Fairness is gameable: it all depends on the features (you pick)

Generally, fairness in machine learning is studied by concentrating on one sensitive attribute (feature), such as gender or race, at a time. Well-established group fairness metrics are used to reveal model discrimination against these sensitive groups. However, only looking at the data from one perspective can potentially miss important information. For example, a degree of prejudice towards females and black people might emerge through separate investigations, but what about the subgroup: black females; does this demographic experience greater discrimination than females or black people? If so, this needs to be uncovered. This is why intersectionality (the intersection of sensitive attributes) is such an important topic and requires more attention from practitioners. We take a look at it here by reviewing some previous studies, which outline new metrics for measuring intersectional fairness, as well as some repair methods designed to improve subgroup bias.
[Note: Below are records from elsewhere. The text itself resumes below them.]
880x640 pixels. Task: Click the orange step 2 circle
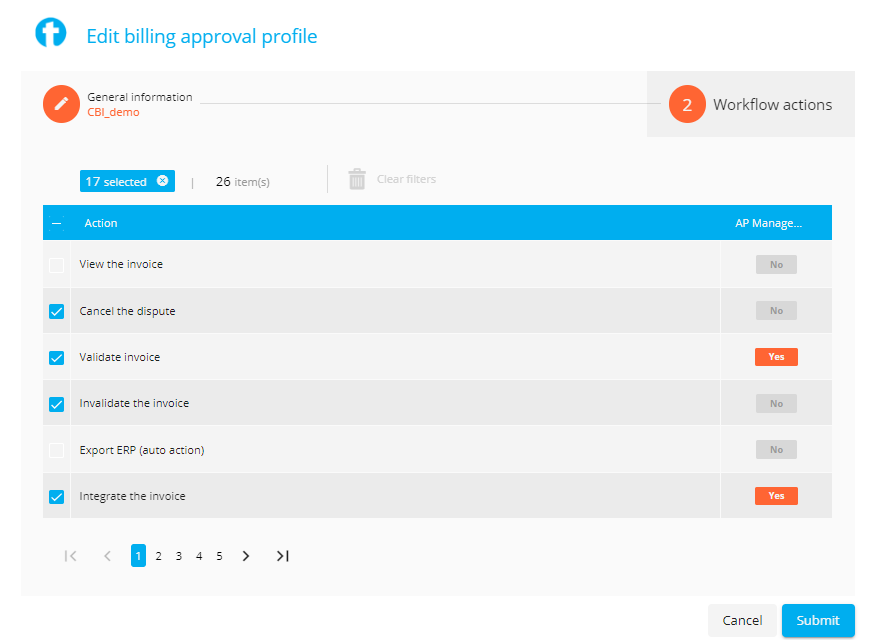click(687, 104)
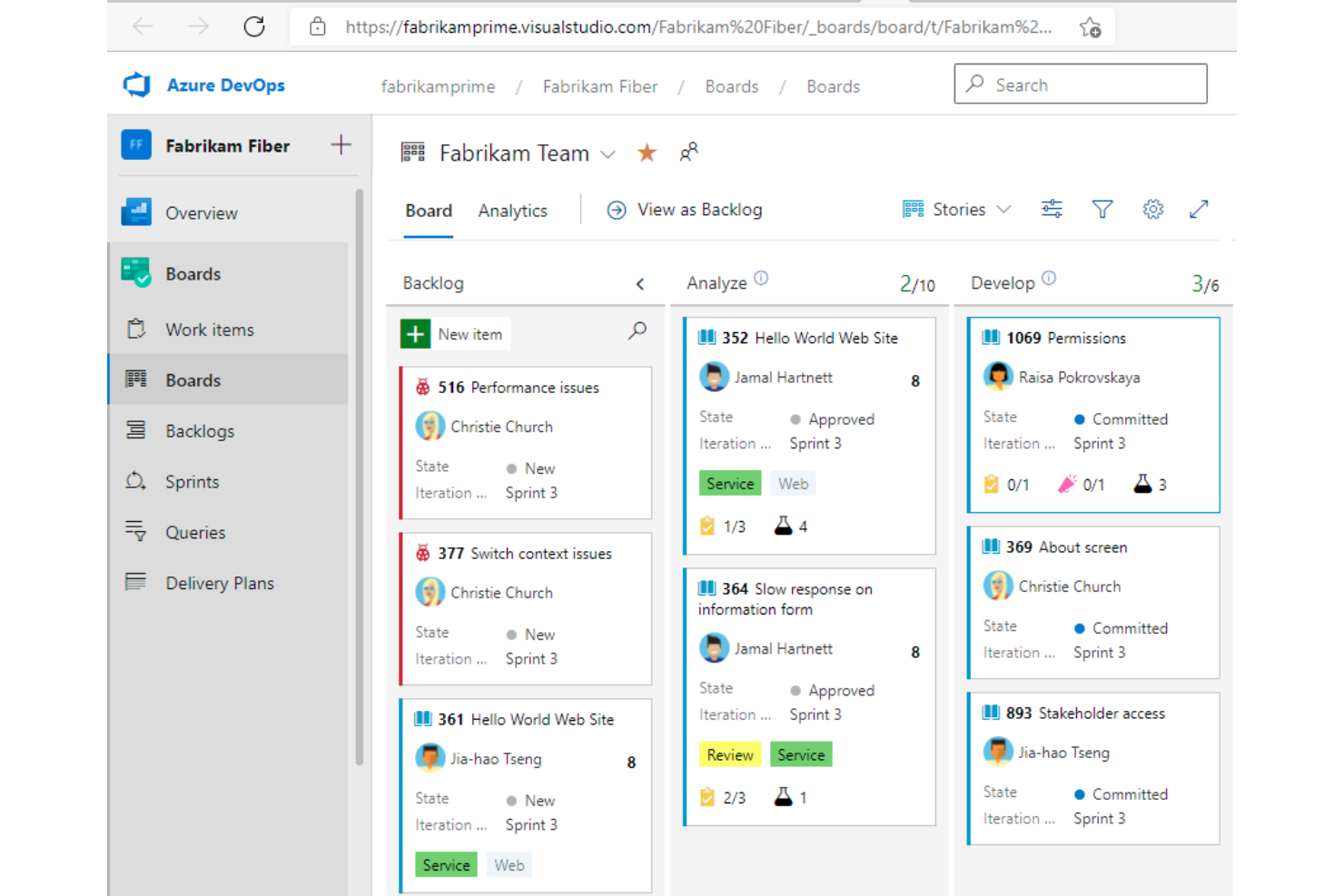Click the New item button
This screenshot has height=896, width=1344.
453,333
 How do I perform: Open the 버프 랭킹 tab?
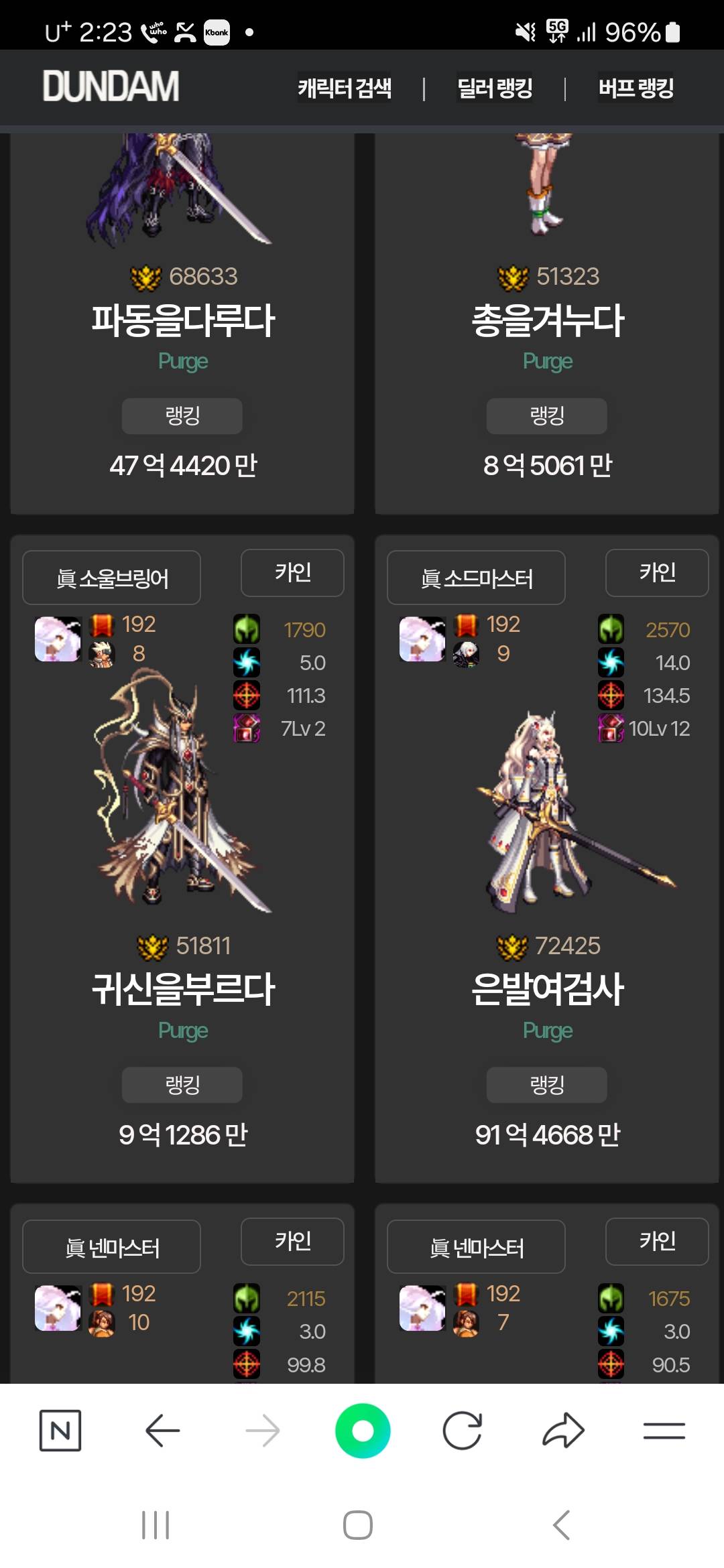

In addition, an example dataset is analysed from multiple viewpoints, including an intersectional approach, to show how the fairness results can vary depending upon the perspective taken.

Machine learning is widely used to guide decisions that affect individuals, such as whether a certain person will be approved for a bank loan. However, sometimes hidden bias within the machine learning model can influence these decisions, so that an individual may be negatively impacted. Such hidden biases are often attributable to membership of a particular group, such as groups defined by gender or race. Whether such an outcome is viewed as fair or unfair (legal or illegal) is dependent upon the business case for the machine learning model (the legislation of the jurisdiction), that is whether the outcome satisfies the requirements. If an individual who should have been treated the same as another, who only differs on attributes that are deemed non-essential (or proxies for them) for the business case, then the system is considered unfair.

Generally, the focus of fairness studies has been one sensitive variable (feature) at a time, such as examining bias from the perspective of gender or from the viewpoint of race. However, it is also important that practitioners include intersectionality in their work by intersecting various sensitive variables, resulting in the formation of subgroups. This is because these subgroups can potentially expose biases, which were previously hidden when attributes/features were considered in isolation. For example, intersecting gender and race could generate such subgroups as ‘black females’ and ‘white males’, and as a result, large disparities between these subgroups could emerge. The examination of fairness at the subgroup level is often referred to as intersectional fairness.

When only one sensitive attribute is the focus of the fairness study, there are a variety of well-established metrics that highlight group bias. These include the metrics referred to as demographic parity and equal opportunity, where demographic parity looks at the group probability of a predicted positive outcome (the positive prediction rate (PPR)), while equal opportunity calculates the group probability of a correctly predicted positive outcome (the true positive rate (TPR)). Another popular group metric is equalised odds, which is an extension of equal opportunity as it also evaluates the group probability of a correctly predicted negative outcome. Mehrabi et al. (2021) provide a survey of the various fairness measures.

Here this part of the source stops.